Federal Court Kills Do-Not-Call List

Industry executives were of at least two minds about the federal court ruling that effectively threw out the Federal Trade Commission’s national do-not-call list.

U.S. Judge Lee R. West of the U.S. District Court ruled that the FTC lacks authority to run the registry, but the immediate impact of the ruling was not clear. For one thing, West did not direct the FTC to take any action.

The list, which now has the names and phone numbers of 50 million consumers who do not want to receive telemarketing calls, was set to take effect Oct. 1.

The ruling resulted from a lawsuit brought by the Direct Marketing Association, InfoCision Systems, U.S Security, Chartered Benefit Services Inc. and Global Contract Services Inc.
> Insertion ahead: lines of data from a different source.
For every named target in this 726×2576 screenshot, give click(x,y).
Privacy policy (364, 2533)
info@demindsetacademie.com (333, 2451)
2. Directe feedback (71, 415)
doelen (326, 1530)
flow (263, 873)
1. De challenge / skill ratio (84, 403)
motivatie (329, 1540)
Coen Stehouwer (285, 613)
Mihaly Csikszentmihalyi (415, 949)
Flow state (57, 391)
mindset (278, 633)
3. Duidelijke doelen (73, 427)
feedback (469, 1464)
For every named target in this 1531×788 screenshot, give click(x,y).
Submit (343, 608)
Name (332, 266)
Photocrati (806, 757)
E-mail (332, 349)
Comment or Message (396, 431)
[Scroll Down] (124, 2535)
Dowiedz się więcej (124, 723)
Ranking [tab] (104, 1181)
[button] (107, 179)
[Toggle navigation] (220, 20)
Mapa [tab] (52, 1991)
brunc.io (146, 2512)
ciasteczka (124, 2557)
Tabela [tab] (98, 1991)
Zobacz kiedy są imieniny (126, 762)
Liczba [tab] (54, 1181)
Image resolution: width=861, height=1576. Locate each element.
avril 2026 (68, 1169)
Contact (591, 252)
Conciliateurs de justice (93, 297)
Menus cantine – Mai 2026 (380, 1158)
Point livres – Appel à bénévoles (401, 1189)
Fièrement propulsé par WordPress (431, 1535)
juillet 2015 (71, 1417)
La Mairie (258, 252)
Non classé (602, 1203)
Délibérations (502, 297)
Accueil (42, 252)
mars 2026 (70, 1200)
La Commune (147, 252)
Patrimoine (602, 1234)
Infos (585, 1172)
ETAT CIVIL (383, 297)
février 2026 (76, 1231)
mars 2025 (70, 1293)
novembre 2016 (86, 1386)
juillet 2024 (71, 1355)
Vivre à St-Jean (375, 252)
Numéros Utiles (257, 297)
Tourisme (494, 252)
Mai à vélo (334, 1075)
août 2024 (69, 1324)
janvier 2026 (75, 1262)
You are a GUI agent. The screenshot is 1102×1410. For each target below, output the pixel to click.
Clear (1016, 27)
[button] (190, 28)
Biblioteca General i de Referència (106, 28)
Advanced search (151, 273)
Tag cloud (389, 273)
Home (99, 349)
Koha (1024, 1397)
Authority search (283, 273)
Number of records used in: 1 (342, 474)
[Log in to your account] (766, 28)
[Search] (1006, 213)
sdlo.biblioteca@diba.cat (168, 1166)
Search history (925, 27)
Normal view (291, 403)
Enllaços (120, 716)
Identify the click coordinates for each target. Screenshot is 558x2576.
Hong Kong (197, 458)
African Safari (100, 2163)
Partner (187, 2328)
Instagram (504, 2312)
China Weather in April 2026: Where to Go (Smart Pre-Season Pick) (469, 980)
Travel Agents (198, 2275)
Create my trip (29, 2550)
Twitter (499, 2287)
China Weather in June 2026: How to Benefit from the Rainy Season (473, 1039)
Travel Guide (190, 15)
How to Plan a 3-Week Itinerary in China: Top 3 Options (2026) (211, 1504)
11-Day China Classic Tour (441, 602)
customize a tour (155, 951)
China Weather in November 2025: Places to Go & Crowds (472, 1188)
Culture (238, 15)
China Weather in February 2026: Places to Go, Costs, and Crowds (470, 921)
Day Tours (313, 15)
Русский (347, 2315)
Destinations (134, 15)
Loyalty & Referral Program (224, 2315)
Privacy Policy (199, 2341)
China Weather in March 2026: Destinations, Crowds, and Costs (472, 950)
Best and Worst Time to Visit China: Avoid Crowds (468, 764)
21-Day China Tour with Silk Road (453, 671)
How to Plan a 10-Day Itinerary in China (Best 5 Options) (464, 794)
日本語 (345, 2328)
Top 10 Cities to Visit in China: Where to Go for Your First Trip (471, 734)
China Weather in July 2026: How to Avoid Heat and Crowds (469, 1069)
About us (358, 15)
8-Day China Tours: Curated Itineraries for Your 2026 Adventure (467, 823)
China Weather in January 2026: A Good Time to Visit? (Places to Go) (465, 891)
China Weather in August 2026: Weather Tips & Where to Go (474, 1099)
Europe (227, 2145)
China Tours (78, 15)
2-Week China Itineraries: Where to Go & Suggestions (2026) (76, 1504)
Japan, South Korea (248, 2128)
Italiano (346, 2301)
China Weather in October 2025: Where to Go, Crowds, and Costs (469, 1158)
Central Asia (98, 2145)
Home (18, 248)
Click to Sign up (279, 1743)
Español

And they were quick to applaud the ruling.

“The DMA and its fellow plaintiffs are grateful that the Federal District Court in Oklahoma City understood and upheld industry’s belief that the Federal Trade Commission (FTC) does not have authority to implement and enforce a national do-not-call list,” said DMA president H. Robert Wientzen in a statement. “The DMA, however, acknowledges the wishes of millions of U.S. consumers who have expressed their preferences not to receive telephone-marketing solicitations–as evidenced by the millions of phone numbers registered on the FTC list.”

The DMA said it will work with its attorneys, the FTC and the Federal Communications Commission over the coming days to evaluate the practical implications of the decision and its effects on marketers consumers.

. Other industry observers felt differently about the ruling.

“Not everybody in the industry is going to agree with me but I think this decision is going to exacerbate the situation,” said Marty Abrams, executive director of the Center for Information Policy Leadership at Hunton & Williams. “The do-not-call lists were what the public wanted.”

Abrams said the industry is going to have to work harder to counteract its image of being rude and invasive of personal privacy and warned that legislation further restricting the use of personal data for marketing purposes is likely if the industry does not pay attention to the wishes of consumers.

FTC Chairman Timothy J. Muris was also displeased with the decision.

“The U.S. District Court for the Western District of Oklahoma has ruled that the FTC exceeded its authority in creating the National Do Not Call Registry,” Muris said in a statement. “This decision is clearly incorrect. We will seek every recourse to give American consumers a choice to stop unwanted telemarketing calls.”

In his 19-page decision, West ruled that the FTC lacked statutory authority to oversee a national do-not-call list.

“Admittedly the elimination of telemarketing fraud and the prohibition against deceptive and abusive telemarketing are significant public concerns; however, an administrative agency’s power to regulate in the public interest must always be grounded in a valid grant of authority from Congress,” West wrote. “Absent such a grant of authority in this case, the court finds the do-not-call provision to be invalid.”

The telemarketing industry estimates that the do-not-call list could cut its business in half, costing it up to $50 billion in sales each year.

More than a dozen states with do-not-call lists plan to add their lists to the national registry this summer, the FTC said.

Telemarketers would have to check the list every three months to see who doesn’t want to be called. Those who call listed people could be fined up to $11,000 for each violation.